Vatandaşlık bağına değinen Erdem, görüş ve önerilerini şöyle dile getirdi:

"Anayasal vatandaşlık perspektifine uygun yeni bir vatandaşlık düzenlemesi iki şekilde formüle edilir. Birinci formül vatandaşı ve vatandaşlılığı tanımlamamaktır. Vatandaşın kim olduğunu belirtmemek, sadece hak ve yükümlülüklere atıf yapmaktır. Bu bağlamda üç alternatifli öneri sunabilirim.

Birincisi Sayın Devlet Bahçeli'nin Türkgün gazetesindeki üç günlük tefrikasında yazılan bir öneridir. Şöyle diyor: Türkiye Cumhuriyeti'ne vatandaşlık bağı ile bağlı olan herkes eşit hak ve yükümlülüklere sahiptir.' Burada vatandaş olanların statüsü yani haklara ve yükümlülüklere sahip olduğu belirtiliyor. Yani birçok anayasada da böyle düzenleme düzenlemeler var.
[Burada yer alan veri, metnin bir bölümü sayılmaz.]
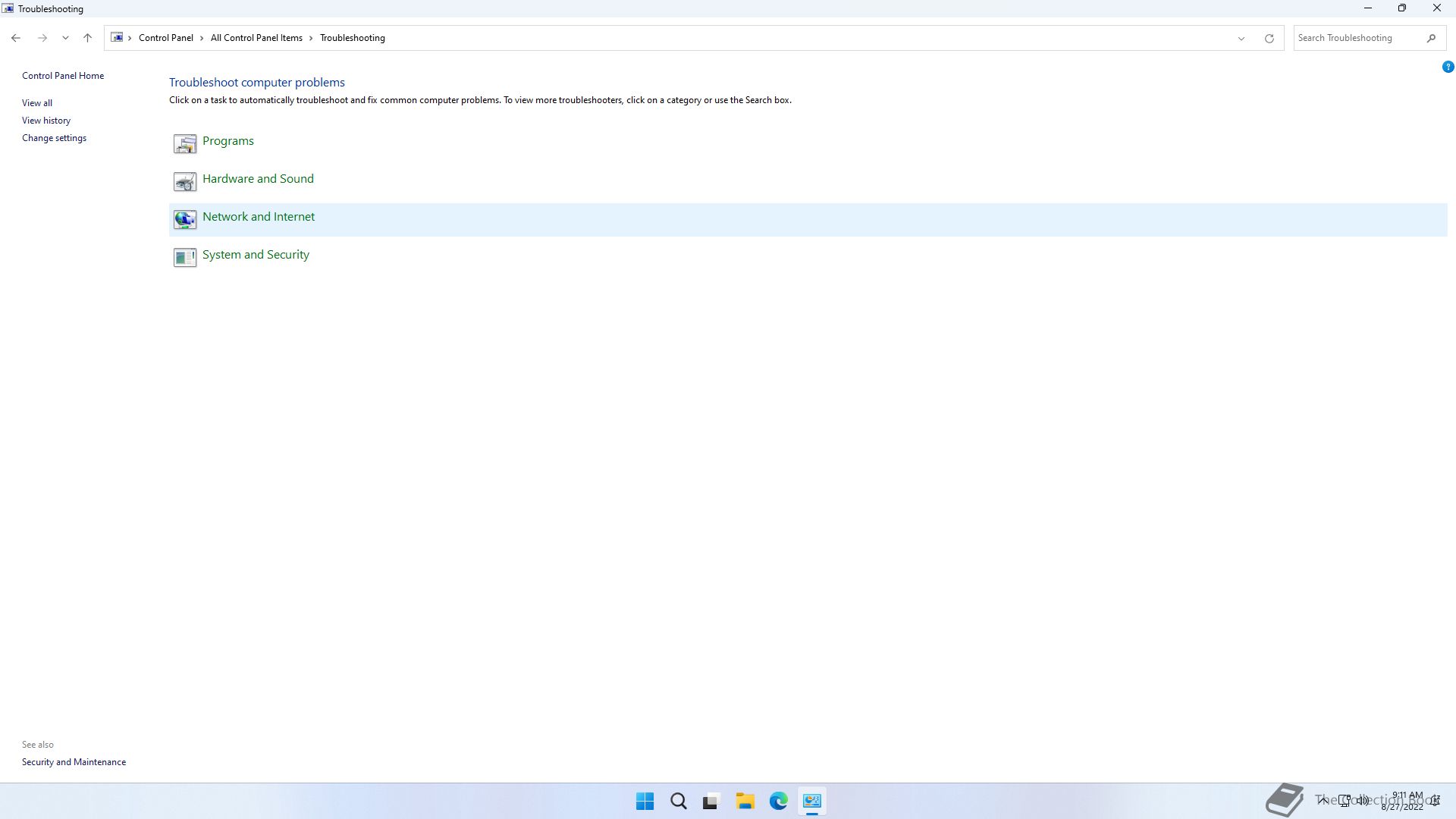Click the Hardware and Sound icon
This screenshot has width=1456, height=819.
tap(184, 181)
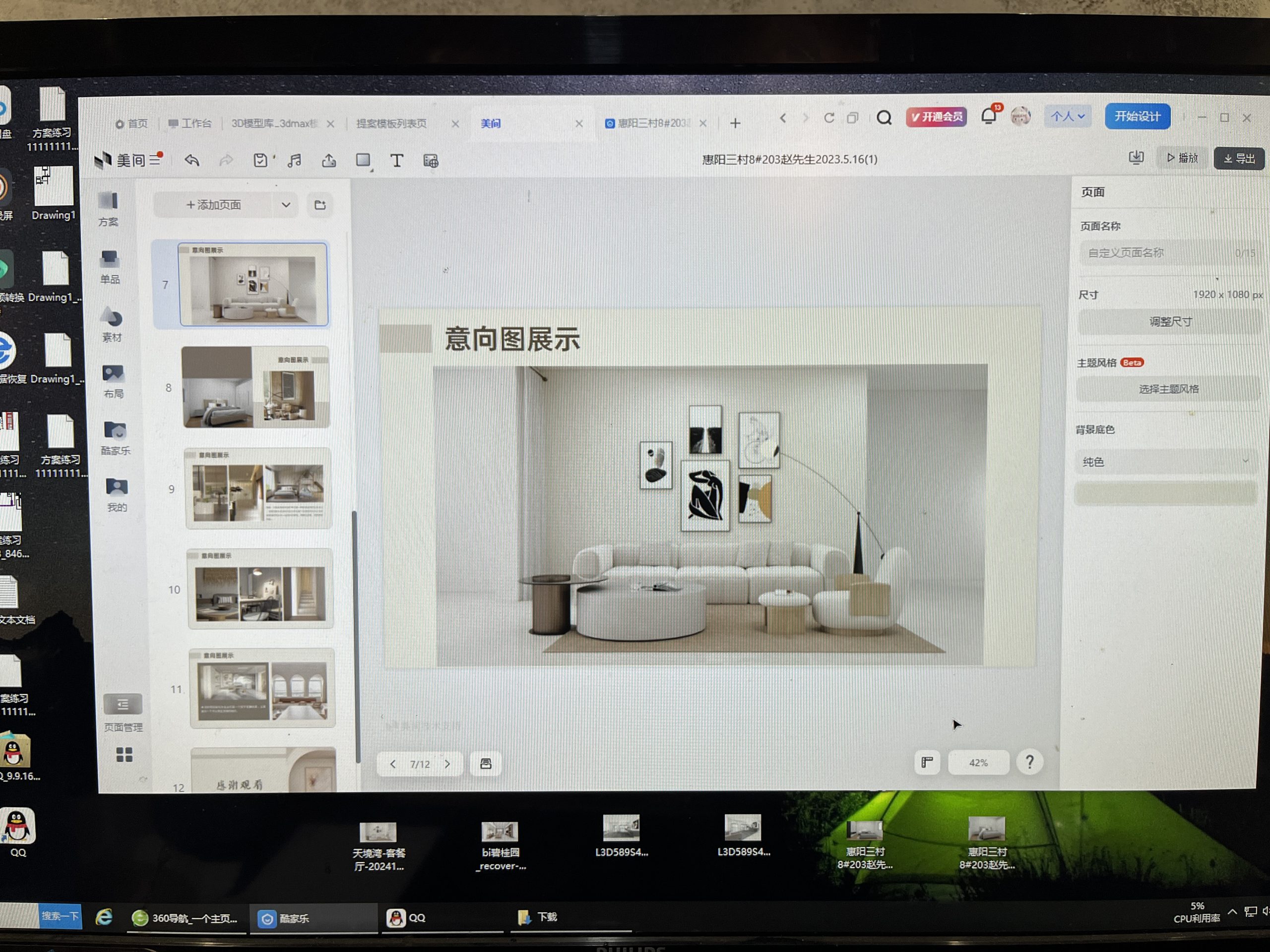Click the shape rectangle tool icon
The image size is (1270, 952).
point(363,161)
Kimi anayasalarda hiç vatandaşlık düzenlemesi dahi yok. Kiminde var ama tanımlanmıyor. Kiminde var tanımlanmıyor. Tanımlanırken coğrafyaya atıfla tanımlanıyor. Kimilerinde de bizde olduğu gibi etnik bir kimliğe ya da dinsel bir kimliğe referansla tanımlanıyor. Çünkü dünya anayasaları içerisinde çok fazla mevcut. İkinci öneri vatandaşlık temel bir haktır.

Bu hakka sahip olmada, bu hakkın kazanılmasında ve kaybedilmesinde dinsel, dilsel, ırksal etnik ve benzeri hiçbir ayrıntı gözetilemez.

Üçüncüsü, vatandaşlık kanununun gösterdiği şartlarda kazanılır ve ancak kanunda belirtilen hallerde kaydedilir.

İkinci formül vatandaşlığı etnik bir kimliğe değil tektoryal bir kimliğe, sözgelimi Türkiyelilik veya devletin ismine Türkiye Cumhuriyeti Devleti'ne bağlı kalarak tanımlamaktır. Bu kapsamda da üç öneri getirebilirim:

Birincisi devlete vatandaşlık bağı ile bağlı olan herkes Türkiye Cumhuriyeti vatandaşıdır.

İkincisi Türkiye Cumhuriyeti'ne vatandaşlık bağı ile bağlı olan herkese, dil ve ırk farkı gözetilmeksizin Türkiyeli denir.

Üçüncüsü ise vatandaşlık temel bir haktır. Kanunun öngördüğü esaslara uygun olarak bu statü kazanan herkes Türkiye Cumhuriyeti vatandaşıdır."